*Exercise details*
Format the material from the line containing "The image size is (438, 367)." through the line containing "(x=14, y=12)" as a numbered list, leaving out blank lines.

*Supplied information*
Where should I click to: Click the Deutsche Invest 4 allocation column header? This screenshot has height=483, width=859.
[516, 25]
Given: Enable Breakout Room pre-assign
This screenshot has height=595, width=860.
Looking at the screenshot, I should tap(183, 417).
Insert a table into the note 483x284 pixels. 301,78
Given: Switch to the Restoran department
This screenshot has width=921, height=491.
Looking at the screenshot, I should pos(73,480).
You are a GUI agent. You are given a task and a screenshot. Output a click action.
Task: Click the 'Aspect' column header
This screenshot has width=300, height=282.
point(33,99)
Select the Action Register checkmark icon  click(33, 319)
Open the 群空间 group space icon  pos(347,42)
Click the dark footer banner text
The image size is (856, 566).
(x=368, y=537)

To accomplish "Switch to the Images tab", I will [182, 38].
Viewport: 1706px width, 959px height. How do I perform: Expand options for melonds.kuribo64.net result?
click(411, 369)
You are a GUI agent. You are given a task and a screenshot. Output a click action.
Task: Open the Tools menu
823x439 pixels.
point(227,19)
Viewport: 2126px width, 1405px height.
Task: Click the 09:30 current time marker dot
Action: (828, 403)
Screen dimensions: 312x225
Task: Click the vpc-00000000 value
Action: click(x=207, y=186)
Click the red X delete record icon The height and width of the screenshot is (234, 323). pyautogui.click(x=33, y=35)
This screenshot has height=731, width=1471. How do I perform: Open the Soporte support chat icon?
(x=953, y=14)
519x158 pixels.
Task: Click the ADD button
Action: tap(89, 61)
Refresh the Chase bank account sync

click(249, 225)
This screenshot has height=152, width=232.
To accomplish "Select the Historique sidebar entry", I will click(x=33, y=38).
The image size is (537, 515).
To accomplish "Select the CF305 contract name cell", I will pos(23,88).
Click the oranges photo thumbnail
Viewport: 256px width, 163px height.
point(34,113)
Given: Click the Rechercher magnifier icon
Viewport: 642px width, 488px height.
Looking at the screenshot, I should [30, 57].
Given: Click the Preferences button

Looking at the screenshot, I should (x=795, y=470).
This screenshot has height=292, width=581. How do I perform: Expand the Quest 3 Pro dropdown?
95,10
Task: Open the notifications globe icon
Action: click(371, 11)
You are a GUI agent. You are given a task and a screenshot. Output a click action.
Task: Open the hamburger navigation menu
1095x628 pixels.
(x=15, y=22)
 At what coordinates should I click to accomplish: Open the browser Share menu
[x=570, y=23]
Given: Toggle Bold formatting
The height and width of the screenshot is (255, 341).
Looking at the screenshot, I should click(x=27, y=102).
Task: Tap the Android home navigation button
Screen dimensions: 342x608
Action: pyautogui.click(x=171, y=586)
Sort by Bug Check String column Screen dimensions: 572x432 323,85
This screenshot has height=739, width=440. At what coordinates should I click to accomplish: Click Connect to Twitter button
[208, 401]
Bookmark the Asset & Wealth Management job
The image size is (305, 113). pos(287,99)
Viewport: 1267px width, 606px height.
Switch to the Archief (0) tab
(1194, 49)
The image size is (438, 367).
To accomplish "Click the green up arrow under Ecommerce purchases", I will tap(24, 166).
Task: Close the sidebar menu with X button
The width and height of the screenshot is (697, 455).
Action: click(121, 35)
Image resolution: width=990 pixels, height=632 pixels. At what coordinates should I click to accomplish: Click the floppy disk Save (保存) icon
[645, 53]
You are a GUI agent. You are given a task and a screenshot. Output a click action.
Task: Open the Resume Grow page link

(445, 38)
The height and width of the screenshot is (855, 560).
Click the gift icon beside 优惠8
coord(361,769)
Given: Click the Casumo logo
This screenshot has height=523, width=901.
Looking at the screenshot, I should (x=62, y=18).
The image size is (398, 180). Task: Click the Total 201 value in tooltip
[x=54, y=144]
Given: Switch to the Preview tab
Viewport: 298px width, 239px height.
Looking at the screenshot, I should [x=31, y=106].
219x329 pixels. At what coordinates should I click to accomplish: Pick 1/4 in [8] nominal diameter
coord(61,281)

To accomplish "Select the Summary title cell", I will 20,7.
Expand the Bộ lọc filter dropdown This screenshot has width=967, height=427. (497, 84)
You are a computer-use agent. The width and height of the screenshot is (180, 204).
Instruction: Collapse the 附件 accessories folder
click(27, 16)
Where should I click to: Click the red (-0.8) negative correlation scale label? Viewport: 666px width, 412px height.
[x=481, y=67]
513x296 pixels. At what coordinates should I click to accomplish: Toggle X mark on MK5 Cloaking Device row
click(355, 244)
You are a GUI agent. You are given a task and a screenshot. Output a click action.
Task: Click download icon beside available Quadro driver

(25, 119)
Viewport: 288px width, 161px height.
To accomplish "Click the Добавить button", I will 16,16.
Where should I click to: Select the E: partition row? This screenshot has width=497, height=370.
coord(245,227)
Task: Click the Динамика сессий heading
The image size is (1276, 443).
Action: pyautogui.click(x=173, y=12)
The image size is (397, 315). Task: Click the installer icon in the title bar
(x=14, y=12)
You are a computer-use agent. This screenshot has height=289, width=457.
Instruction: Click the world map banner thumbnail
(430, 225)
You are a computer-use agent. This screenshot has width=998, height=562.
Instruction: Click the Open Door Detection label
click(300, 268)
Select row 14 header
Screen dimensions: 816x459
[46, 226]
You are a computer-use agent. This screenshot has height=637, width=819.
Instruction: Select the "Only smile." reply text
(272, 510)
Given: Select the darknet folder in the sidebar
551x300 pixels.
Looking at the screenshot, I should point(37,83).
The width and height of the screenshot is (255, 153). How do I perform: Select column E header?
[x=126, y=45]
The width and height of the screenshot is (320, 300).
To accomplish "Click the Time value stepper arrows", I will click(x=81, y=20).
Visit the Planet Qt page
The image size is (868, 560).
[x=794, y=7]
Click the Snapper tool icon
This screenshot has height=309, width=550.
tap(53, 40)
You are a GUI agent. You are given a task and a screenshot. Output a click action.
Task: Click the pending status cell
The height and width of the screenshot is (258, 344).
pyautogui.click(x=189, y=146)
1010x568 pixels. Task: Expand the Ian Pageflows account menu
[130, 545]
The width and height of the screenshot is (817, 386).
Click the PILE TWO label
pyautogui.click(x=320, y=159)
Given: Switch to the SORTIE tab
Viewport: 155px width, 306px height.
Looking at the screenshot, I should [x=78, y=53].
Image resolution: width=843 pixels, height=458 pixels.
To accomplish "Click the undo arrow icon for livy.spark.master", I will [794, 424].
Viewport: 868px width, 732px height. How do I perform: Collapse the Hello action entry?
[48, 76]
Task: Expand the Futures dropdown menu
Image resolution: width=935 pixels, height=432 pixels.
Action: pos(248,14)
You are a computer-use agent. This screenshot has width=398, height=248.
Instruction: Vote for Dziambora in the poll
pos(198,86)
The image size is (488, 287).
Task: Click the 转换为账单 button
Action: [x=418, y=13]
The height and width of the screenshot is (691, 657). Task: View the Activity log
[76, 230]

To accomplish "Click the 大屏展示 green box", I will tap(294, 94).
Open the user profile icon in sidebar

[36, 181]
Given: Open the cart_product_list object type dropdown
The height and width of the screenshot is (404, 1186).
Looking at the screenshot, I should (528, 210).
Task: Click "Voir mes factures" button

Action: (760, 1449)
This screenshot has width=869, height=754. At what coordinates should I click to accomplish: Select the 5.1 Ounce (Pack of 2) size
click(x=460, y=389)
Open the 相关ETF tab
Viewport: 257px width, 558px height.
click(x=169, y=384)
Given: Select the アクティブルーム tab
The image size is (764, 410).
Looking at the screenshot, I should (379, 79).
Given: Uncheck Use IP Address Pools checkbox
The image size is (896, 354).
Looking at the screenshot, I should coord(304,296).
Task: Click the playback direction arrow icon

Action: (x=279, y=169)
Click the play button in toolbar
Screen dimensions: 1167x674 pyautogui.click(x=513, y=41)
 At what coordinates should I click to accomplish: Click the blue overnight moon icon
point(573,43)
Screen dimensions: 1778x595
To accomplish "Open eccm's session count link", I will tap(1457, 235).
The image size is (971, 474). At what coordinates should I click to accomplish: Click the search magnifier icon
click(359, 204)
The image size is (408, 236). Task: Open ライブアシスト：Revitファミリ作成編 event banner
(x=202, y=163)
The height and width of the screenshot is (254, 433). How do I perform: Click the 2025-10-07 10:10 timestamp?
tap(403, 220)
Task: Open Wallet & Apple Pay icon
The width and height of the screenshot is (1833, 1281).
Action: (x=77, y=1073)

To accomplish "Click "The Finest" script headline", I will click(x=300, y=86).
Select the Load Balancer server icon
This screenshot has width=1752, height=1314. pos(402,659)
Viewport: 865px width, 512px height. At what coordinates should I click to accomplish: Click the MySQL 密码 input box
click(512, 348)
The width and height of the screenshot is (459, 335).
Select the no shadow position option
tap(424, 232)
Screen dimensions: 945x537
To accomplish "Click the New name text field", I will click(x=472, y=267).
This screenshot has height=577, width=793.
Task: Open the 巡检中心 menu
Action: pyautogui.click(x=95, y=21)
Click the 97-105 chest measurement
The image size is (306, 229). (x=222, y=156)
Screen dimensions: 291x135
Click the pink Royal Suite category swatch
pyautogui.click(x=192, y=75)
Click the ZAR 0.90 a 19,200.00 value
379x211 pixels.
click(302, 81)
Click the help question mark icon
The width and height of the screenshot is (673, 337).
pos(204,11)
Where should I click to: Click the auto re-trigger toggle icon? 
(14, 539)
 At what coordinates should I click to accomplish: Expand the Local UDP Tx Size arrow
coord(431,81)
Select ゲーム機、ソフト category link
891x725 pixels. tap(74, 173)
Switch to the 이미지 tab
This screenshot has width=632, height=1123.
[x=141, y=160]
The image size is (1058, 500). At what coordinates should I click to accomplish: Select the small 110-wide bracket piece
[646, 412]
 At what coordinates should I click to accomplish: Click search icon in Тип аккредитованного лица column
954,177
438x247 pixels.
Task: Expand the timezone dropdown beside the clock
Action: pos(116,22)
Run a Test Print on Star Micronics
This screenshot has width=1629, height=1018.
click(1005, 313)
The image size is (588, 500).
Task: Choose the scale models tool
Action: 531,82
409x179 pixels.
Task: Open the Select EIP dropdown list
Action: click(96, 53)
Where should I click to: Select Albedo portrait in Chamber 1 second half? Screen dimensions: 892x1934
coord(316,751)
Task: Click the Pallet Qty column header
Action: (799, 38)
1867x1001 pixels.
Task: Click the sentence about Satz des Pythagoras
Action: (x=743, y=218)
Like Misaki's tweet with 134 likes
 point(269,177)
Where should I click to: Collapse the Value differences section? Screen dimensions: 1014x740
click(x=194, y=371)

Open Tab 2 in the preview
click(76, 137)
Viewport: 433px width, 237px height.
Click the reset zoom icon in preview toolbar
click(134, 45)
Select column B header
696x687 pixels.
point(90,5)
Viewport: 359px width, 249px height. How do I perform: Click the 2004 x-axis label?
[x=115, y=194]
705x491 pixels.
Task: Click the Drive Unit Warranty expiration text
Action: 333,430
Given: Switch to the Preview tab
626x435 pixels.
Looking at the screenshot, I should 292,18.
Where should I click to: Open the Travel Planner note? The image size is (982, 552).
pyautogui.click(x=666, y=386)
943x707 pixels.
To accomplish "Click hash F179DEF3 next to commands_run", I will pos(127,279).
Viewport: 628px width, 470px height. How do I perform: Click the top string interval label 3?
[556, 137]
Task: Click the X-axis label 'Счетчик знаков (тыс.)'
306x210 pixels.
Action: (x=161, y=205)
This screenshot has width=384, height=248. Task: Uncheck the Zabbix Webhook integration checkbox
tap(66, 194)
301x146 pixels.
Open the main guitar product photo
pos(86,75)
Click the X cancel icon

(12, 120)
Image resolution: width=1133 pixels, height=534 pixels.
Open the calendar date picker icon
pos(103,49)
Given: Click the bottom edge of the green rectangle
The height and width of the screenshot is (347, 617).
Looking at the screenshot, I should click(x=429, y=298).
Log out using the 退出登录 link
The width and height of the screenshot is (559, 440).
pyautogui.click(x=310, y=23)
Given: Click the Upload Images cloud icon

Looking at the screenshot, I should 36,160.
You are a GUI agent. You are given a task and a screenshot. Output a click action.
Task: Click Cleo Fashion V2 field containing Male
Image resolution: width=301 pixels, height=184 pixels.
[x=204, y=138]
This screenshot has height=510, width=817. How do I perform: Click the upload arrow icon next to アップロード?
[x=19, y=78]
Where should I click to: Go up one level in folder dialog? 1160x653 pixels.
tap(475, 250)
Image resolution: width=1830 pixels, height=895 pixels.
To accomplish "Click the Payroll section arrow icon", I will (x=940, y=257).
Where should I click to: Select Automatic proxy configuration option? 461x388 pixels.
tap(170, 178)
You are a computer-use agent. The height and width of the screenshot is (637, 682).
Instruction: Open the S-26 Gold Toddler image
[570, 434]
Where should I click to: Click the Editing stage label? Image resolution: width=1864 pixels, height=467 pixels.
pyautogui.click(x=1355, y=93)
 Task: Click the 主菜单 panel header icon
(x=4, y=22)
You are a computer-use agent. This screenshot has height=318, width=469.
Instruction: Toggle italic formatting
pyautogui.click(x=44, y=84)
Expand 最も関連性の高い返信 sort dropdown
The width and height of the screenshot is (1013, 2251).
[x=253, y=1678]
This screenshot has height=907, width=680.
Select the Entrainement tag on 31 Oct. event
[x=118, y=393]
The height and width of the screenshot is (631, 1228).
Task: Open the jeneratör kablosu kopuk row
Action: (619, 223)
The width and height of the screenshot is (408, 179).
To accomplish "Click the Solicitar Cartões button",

*Task response*
1. The image size is (438, 367).
2. To accomplish "Click the green up arrow under Ecommerce purchases", I will tap(24, 166).
3. Task: Close the sidebar menu with X button
4. The width and height of the screenshot is (697, 455).
5. Action: click(121, 35)
6. Image resolution: width=990 pixels, height=632 pixels. At what coordinates should I click to accomplish: Click the floppy disk Save (保存) icon
7. [645, 53]
8. You are a GUI agent. You are given a task and a screenshot. Output a click action.
9. Task: Open the Resume Grow page link
10. (445, 38)
11. The height and width of the screenshot is (855, 560).
12. Click the gift icon beside 优惠8
13. coord(361,769)
14. Given: Click the Casumo logo
15. This screenshot has height=523, width=901.
16. Looking at the screenshot, I should (x=62, y=18).
17. The image size is (398, 180). Task: Click the Total 201 value in tooltip
18. [x=54, y=144]
19. Given: Switch to the Preview tab
20. Viewport: 298px width, 239px height.
21. Looking at the screenshot, I should [x=31, y=106].
22. 219x329 pixels. At what coordinates should I click to accomplish: Pick 1/4 in [8] nominal diameter
23. coord(61,281)
24. To accomplish "Select the Summary title cell", I will 20,7.
25. Expand the Bộ lọc filter dropdown This screenshot has width=967, height=427. (497, 84)
26. You are a computer-use agent. The width and height of the screenshot is (180, 204).
27. Instruction: Collapse the 附件 accessories folder
28. click(27, 16)
29. Where should I click to: Click the red (-0.8) negative correlation scale label? Viewport: 666px width, 412px height.
30. [x=481, y=67]
31. 513x296 pixels. At what coordinates should I click to accomplish: Toggle X mark on MK5 Cloaking Device row
32. click(355, 244)
33. You are a GUI agent. You are given a task and a screenshot. Output a click action.
34. Task: Click download icon beside available Quadro driver
35. (25, 119)
36. Viewport: 288px width, 161px height.
37. To accomplish "Click the Добавить button", I will 16,16.
38. Where should I click to: Select the E: partition row? This screenshot has width=497, height=370.
39. coord(245,227)
40. Task: Click the Динамика сессий heading
41. The image size is (1276, 443).
42. Action: pyautogui.click(x=173, y=12)
43. The image size is (397, 315). Task: Click the installer icon in the title bar
44. (x=14, y=12)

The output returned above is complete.